The Next Iron Chef Episode 2 Scorecard
October 16, 2007
· The Chairman just phones it in: +20 points
· Tons of shiny gadgetry: +30 points
· 7 Chefs intimidated by said gadgetry: +20 points
· Extremely brief glimpse of judging: -25 points
· Alton nearly has to whack a chef for failing to stop at time out: +15 points
· The last woman chef bites the dust (secret ingredient for the rest of the season: Sausage!): -10 points
Total: +50 Points
I get tired of the foam-and-mango-caviar crowd as fast as anybody, but there was a point to this — if you really understand cooking, these gadgets, powders and techniques will let you get effects you couldn’t easily get any other way.
On the other hand, if you don’t know what you’re doing, all the gadgets in the world couldn’t save you.
On Top Chef 3, Hung never met a piece of protein he wasn’t happy to sous vide, even if he had to do it over a can of Sterno. By contrast, the previous season’s foam-peddler Marcel was whining that he couldn’t do a proper job without a thermal immersion circulator.
All of the Iron Chef candidates are able to cook. Some of them got inspired by the toys and took it to another level, others floundered and flopped.

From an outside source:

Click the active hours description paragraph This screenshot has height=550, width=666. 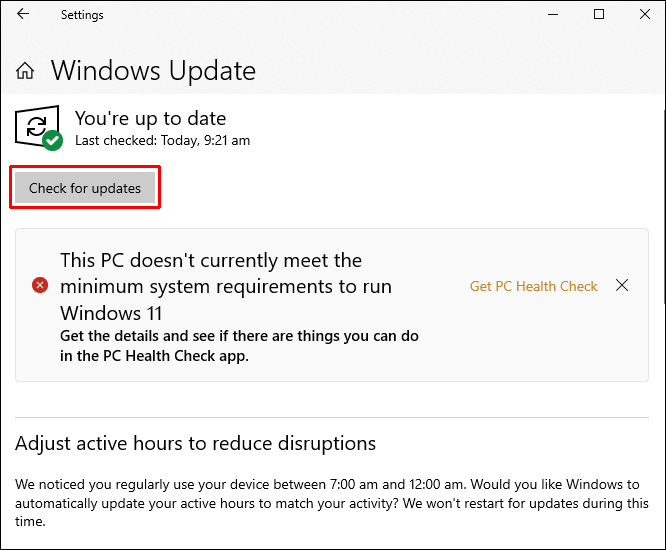point(331,503)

This show needs to be 90 minutes long — we seriously aren’t seeing enough of the judging. We don’t get to taste the food, so the judge’s (and Alton’s) comments are all we have to go by to understand the results of the kitchen session we just watched.
It looks like next week they’re channelling Tom and Padma and doing some goofy outdoor cooking episode. Meh.
Look, if this is for the next “Iron Chef”, then it should be all about how the contender functions or fails in an environment like “Kitchen Stadium”. Unless they’re planning on taking next season’s show on the “Rodeo and Lunch Truck” tour, who cares how well these guys can cook in the great outdoors — or for that matter, in an over-heated and under-ventilated kitchen at the CIA?